Trump und die Russland-Affäre
Im Sommer 2017 soll der US-Präsident drauf und dran gewesen sein, Robert Mueller, den Sonderermittler in der Russland-Affäre, zu feuern. In letzter Minute konnte ihn sein Rechtsberater von diesem Vorhaben abbringen.
Wann immer der US-Präsident etwas vom Tisch zu wischen versucht, was ihm nicht passt, spricht er von falschen, erfundenen Nachrichten. So auch am Freitag in Davos, als Donald Trump die neuesten Enthüllungen der Russland-Affäre kommentierte. „Fake-News, Leute. Fake-News. Typische New York Times- Lügengeschichten.“
Nicht nur in der New York Times, auch in der Washington Post war am Freitag zu lesen, dass Trump die Entlassung des Sonderermittlers Robert Mueller (linkes Bild) nicht nur erwog, sondern tatsächlich anordnete. Im Mai vorigen Jahres war der frü- here FBI-Chef vom stellvertretenden Justizminister Rod Rosenstein beauftragt worden, einem Verdacht nachzugehen. Er sollte herausfinden, ob Trumps Wahlkampfteam geheime Absprachen mit dem Kreml traf, um der Kontrahentin Hillary Clinton zu schaden. Bereits im Juni, berichten die beiden angesehensten US-Zeitungen, gab der Präsident die Order, Mueller zu feuern. Doch bevor sie ausgeführt werden konnte, legte sein oberster Rechtsberater sein Veto ein. Für den Fall einer Abberufung Muellers soll Donald McGahn mit seinem Rücktritt gedroht haben. Die Intervention zeigte Wirkung: Letzten Endes ließ sich Trump von einem Schritt abhalten, den er mit Interessenkonflikten des Mannes begründet hatte, der in Washington den Ruf eines überaus gründlichen, absolut unbestechlichen Juristen genießt. Mueller, argumentierte er, könne schon deshalb nicht fair sein, da er im Streit um Gebühren im Jahr 2011 seine Mitgliedschaft in einem Trump-Golfklub in Sterling, einer Kleinstadt in Virginia, gekündigt hatte. Zudem lasse er die gebotene Neutralität vermissen, weil er zuvor für eine Anwaltskanzlei arbeitete, die Trumps Schwiegersohn Jared Kushner vertrat. McGahn, aufgefordert, die Anordnung an das Justizressort weiterzugeben, widersetzte sich. Ein Rauswurf Muellers hätte katastrophale politische Folgen, soll er intern gewarnt haben.
Interessenkonflikt
Der Bericht steht in auffälligem Widerspruch zu den Antworten, die die Kommunikationsabteilung des Weißen Hauses bisher auf Fragen nach Entlassungsgerüchten gab. Dass Trump mit dem Gedanken spielte, Mueller den Stuhl vor die Tür zu setzen, hat er selbst in Tweets erkennen lassen. Allerdings bestreitet seine Sprecherin Sarah Huckabee Sanders bei jeder Gelegenheit, dass den Gedankenspielen jemals konkretes Handeln folgte.
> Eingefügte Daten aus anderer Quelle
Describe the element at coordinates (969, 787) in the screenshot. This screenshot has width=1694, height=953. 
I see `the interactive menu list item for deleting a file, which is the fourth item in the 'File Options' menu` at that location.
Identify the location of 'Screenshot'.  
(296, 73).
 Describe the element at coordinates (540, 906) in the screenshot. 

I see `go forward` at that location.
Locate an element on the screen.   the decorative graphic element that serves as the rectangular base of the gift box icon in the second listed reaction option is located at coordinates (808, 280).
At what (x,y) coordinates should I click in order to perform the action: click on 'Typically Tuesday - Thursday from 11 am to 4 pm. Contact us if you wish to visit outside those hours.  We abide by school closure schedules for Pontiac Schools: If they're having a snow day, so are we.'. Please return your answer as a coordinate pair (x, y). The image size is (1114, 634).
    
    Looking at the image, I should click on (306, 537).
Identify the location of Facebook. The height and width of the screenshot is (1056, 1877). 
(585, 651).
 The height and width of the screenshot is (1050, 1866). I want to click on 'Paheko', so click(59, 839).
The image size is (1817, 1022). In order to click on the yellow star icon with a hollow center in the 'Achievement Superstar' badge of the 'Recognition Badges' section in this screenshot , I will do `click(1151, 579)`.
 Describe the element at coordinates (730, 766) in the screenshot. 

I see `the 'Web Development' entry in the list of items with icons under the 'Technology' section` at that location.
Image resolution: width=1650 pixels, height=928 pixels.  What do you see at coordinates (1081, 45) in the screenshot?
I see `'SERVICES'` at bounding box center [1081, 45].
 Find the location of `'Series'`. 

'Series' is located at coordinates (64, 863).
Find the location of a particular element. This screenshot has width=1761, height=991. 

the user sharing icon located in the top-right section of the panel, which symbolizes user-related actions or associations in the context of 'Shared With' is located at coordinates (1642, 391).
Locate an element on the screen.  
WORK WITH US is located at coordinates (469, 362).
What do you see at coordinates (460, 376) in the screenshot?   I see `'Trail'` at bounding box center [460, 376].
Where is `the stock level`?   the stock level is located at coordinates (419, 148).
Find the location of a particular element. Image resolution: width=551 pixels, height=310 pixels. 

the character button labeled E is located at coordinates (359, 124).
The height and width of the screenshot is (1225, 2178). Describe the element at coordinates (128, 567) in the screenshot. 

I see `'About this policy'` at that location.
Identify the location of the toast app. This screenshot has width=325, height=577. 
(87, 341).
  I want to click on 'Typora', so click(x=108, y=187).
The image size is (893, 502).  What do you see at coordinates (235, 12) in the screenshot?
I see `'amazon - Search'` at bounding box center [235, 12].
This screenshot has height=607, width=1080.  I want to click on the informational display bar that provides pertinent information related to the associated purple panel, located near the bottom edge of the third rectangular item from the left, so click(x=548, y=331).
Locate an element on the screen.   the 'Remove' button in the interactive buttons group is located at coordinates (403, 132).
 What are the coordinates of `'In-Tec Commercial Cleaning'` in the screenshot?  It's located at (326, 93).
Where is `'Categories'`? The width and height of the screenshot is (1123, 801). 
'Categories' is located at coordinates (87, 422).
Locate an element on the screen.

Mueller seinerseits, schreibt die New York Times, erfuhr von Trumps Konflikt mit McGahn, als seine Leute Mitarbeiter der Regierungszentrale vernahmen, sowohl ehemalige als auch aktuelle.
Ein Präzedenzfall als Warnung
Welches politische Erdbeben der Staatschef ausgelöst hätte, hätte er sich nicht umstimmen lassen, hat einer der profiliertesten Justizexperten der Opposition noch einmal vor Augen geführt. Den Ermittler zu feuern, sagt der demokratische Senator Mark Warner, sei „eine rote Linie, die der Präsident nicht überschreiten kann“. Jeglicher Versuch, sich in die Untersuchungen einzumischen, wäre ein eklatanter Missbrauch seiner Macht.
Rechtsprofessoren wiederum diskutieren, ob sich Trump bereits der Behinderung der Justiz schuldig machte, als er seine Anweisung gab – auch wenn er sie letztlich zurückzog.
Es gibt einen Präzedenzfall, der ihm als Warnung dienen sollte, die Entlassung des Watergate-Sonderermittlers Archibald Cox durch Richard Nixon, die als „Saturday Night Massacre“in die Geschichte einging: Im Mai 1973 kam bei einer Anhörung im zuständigen Untersuchungsausschuss des Senats heraus, dass im Oval Office sämtliche Gespräche auf Tonband aufgezeichnet wurden. Der von Nixon eingesetzte Ermittler, Harvard-Professor Archibald Cox, verlangte daraufhin die Herausgabe der Bänder. Der Präsident weigerte sich und feuerte Cox am 20. Oktober 1973, worauf Justizminister Elliot Richardson und dessen Stellvertreter William Ruckelshaus aus Protest zurücktraten. Im Jahr danach war es dann Nixon selbst, der seinen Hut nehmen musste.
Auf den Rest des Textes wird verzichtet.